+++ Treść dokumentu +++

Zapłacisz mi za to Teresy Driscoll to thriller psychologiczny z motywem zemsty. Nie ma co tego ukrywać, bo już sam tytuł zdradza powód wydarzeń. Ale wcale nie ułatwia to rozwiązania zagadki... Autorka sporo tu namieszała (w pozytywnym znaczeniu oczywiście!).
W życiu Alice zdarzają się drobne dziwne rzeczy. W przedpokoju przestaje działać żarówka, a za wycieraczką samochodu ulubione kwiaty swojej mamy. Kobieta macha na nie ręką, aż do pewnej środy, kiedy w pracy odbiera niepokojący telefon. Zniekształcony głos grozi jej śmiercią. Czy kobiecie grozi jakieś niebezpieczeństwo?
Zapłacisz mi za to nie przekonało mnie od pierwszej strony. Coś zazgrzytało mi w języku narracji i zajęło mi to kilka rozdziałów, żeby przestać zwracać na to uwagę. Ale to była w zasadzie jedyna znacząca wada, na którą zwróciłam uwagę. Odebrała mi po prostu trochę przyjemności z samej lektury. Ale cieszę się, że jej nie odłożyłam.

+++ Zapisane rekordy +++

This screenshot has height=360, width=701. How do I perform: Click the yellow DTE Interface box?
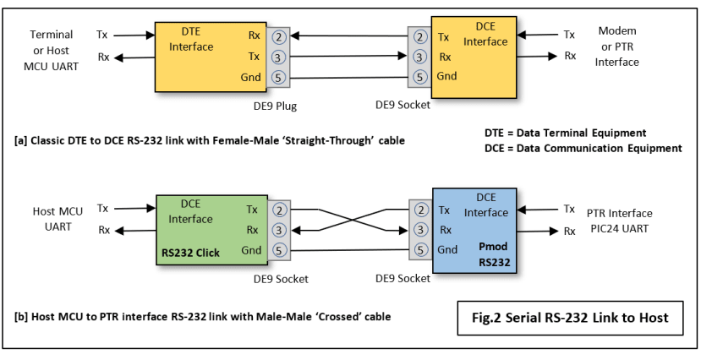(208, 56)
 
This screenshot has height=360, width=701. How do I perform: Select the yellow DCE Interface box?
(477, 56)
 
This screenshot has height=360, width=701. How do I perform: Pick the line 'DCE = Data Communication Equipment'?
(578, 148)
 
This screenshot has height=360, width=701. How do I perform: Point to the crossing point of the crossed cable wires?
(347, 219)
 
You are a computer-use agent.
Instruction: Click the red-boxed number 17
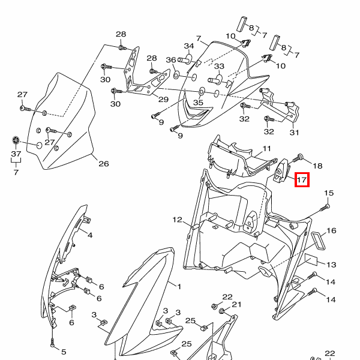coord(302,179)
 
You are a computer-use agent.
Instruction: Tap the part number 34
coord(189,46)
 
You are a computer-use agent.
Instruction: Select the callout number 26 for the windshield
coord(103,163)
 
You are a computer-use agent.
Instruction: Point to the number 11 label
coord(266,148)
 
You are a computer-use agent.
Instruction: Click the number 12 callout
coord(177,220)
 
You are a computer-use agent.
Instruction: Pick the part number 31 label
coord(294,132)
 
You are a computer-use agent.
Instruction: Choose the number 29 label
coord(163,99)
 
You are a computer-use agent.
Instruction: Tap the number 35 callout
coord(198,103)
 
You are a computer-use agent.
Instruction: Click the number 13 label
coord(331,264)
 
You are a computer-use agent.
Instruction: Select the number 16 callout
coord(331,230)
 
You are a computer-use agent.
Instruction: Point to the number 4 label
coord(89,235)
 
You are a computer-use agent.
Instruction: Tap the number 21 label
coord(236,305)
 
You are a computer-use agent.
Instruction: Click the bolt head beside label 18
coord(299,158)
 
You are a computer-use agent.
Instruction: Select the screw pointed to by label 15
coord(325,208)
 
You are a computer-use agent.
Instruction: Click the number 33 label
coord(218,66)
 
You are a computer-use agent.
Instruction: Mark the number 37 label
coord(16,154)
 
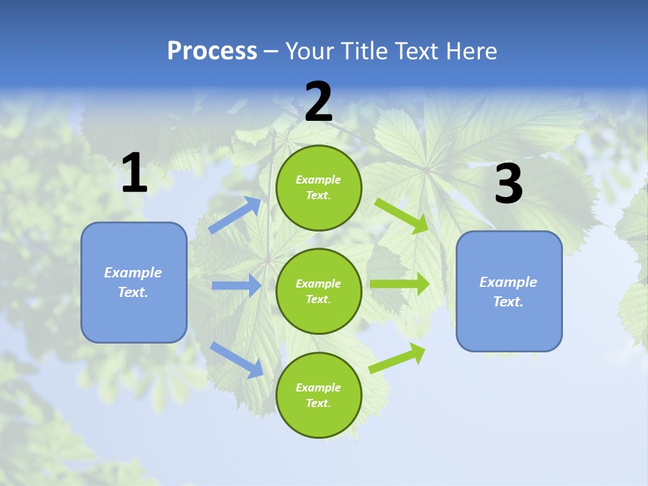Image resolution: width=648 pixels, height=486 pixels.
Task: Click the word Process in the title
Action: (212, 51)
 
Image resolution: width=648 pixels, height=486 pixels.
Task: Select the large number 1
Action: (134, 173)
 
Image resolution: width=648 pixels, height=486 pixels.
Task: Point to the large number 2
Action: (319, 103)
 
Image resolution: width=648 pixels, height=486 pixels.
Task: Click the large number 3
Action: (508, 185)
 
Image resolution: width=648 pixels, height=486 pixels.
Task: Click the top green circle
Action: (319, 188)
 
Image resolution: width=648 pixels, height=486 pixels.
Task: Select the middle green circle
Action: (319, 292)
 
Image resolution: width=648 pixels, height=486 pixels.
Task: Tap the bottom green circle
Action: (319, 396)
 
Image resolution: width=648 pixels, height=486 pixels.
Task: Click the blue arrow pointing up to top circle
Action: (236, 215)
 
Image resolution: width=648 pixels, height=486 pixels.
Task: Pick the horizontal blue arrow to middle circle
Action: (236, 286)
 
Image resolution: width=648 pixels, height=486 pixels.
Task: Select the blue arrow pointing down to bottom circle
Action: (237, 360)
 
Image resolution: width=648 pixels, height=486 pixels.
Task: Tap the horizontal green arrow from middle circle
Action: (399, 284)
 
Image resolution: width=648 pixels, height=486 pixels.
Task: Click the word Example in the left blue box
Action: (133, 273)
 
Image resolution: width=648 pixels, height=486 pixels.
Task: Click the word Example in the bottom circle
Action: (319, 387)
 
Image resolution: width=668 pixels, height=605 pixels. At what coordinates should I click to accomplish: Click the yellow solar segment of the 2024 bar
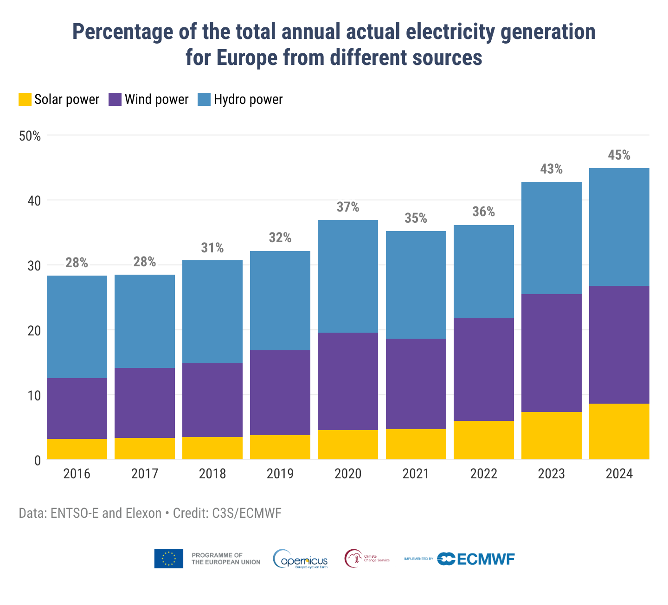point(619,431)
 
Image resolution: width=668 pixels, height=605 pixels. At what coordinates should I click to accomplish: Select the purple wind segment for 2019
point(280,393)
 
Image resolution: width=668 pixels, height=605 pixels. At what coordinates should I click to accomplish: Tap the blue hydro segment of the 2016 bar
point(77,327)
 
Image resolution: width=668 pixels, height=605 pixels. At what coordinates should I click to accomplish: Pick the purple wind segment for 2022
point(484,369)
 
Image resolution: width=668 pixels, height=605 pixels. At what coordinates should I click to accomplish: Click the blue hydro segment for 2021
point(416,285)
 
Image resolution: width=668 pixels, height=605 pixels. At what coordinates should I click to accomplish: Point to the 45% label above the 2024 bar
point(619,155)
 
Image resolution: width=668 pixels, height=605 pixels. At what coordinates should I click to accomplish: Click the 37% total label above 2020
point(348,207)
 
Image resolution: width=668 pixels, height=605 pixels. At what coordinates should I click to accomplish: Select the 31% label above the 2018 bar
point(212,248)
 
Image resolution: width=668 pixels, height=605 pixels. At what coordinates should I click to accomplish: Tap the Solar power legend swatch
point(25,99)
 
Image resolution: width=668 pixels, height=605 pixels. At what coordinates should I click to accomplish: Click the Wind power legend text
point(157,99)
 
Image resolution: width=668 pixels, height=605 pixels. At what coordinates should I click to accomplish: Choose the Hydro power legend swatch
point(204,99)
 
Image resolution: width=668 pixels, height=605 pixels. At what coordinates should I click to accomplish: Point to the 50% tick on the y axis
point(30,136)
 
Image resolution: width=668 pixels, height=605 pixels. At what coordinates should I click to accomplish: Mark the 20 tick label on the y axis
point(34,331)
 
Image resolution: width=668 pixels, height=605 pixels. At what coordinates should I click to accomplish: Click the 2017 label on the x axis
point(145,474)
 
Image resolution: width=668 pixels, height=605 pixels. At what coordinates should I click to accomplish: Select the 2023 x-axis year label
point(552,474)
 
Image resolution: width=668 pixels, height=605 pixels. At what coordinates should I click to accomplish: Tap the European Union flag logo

+++

## Polecenia
A: Powtórz dosłownie fragment recenzji thrillera, zaczynając od "W życiu Alice", a kończąc na "grozi jakieś niebezpieczeństwo?".
B: Pisz dalej recenzję thrillera „Zapłacisz mi za to” od miejsca, w którym się urywa.
Rekordy nie mają tu żadnego znaczenia.

## Odpowiedzi do poleceń
A:
W życiu Alice zdarzają się drobne dziwne rzeczy. W przedpokoju przestaje działać żarówka, a za wycieraczką samochodu ulubione kwiaty swojej mamy. Kobieta macha na nie ręką, aż do pewnej środy, kiedy w pracy odbiera niepokojący telefon. Zniekształcony głos grozi jej śmiercią. Czy kobiecie grozi jakieś niebezpieczeństwo?

B:
Teresa Driscoll stworzyła bardzo prostą historię zemsty, ale opakowała ją w taki sposób, że nie sposób było domyślić się rozwiązania. A taką formę zagadki lubię najbardziej! Mimo podsyłanych wskazówek nie udało mi się rozszyfrować dokładnego powodu nękania głównej bohaterki.
Autorka zbudowała napięcie, ale odebrałam je jako umiarkowane. Nie miałam ciarek podczas czytania. Być może dlatego, że w książce pojawiły się trzy perspektywy, które się przeplatały i zdejmowały napięcie z pozostałych. Była tu perspektywa Alice, nękanej dziennikarki, perspektywa Matthew - detektywa zaangażowanego w ochronę Alice, oraz perspektywa sprawcy z czasów, kiedy był jeszcze małym chłopcem.
Autorka zastosowała motyw wspomnień sprawcy, co pozwoliło lepiej zrozumieć jego postępowanie bez zdradzania zbyt wcześnie jego tożsamości. Wyklarowało to, dlaczego sprawca stał się prześladowcą i jakie wydarzenia w jego życiu to zapoczątkowały.
Książkę kończyłam ze szczęką na podłodze. Takiego obrotu sytuacji się nie spodziewałam!
Chętnie sięgnę po inne książki autorki z nadzieją, że także mnie one zaskoczą.
Co środę, jak w zegarku, wraca strach.
Ta środa jest zupełnie zwyczajna. Do czasu, aż dzwoni telefon. Alice Henderson słyszy tajemniczy głos i mrożącą krew w żyłach groźbę. Rozłącza się i traktuje to jako głupi żart wymierzony w gazetę, w której pracuje. Ale tydzień później stalker wykonuje kolejny ruch – i staje się jasne, że to Alice znajduje się na jego celowniku.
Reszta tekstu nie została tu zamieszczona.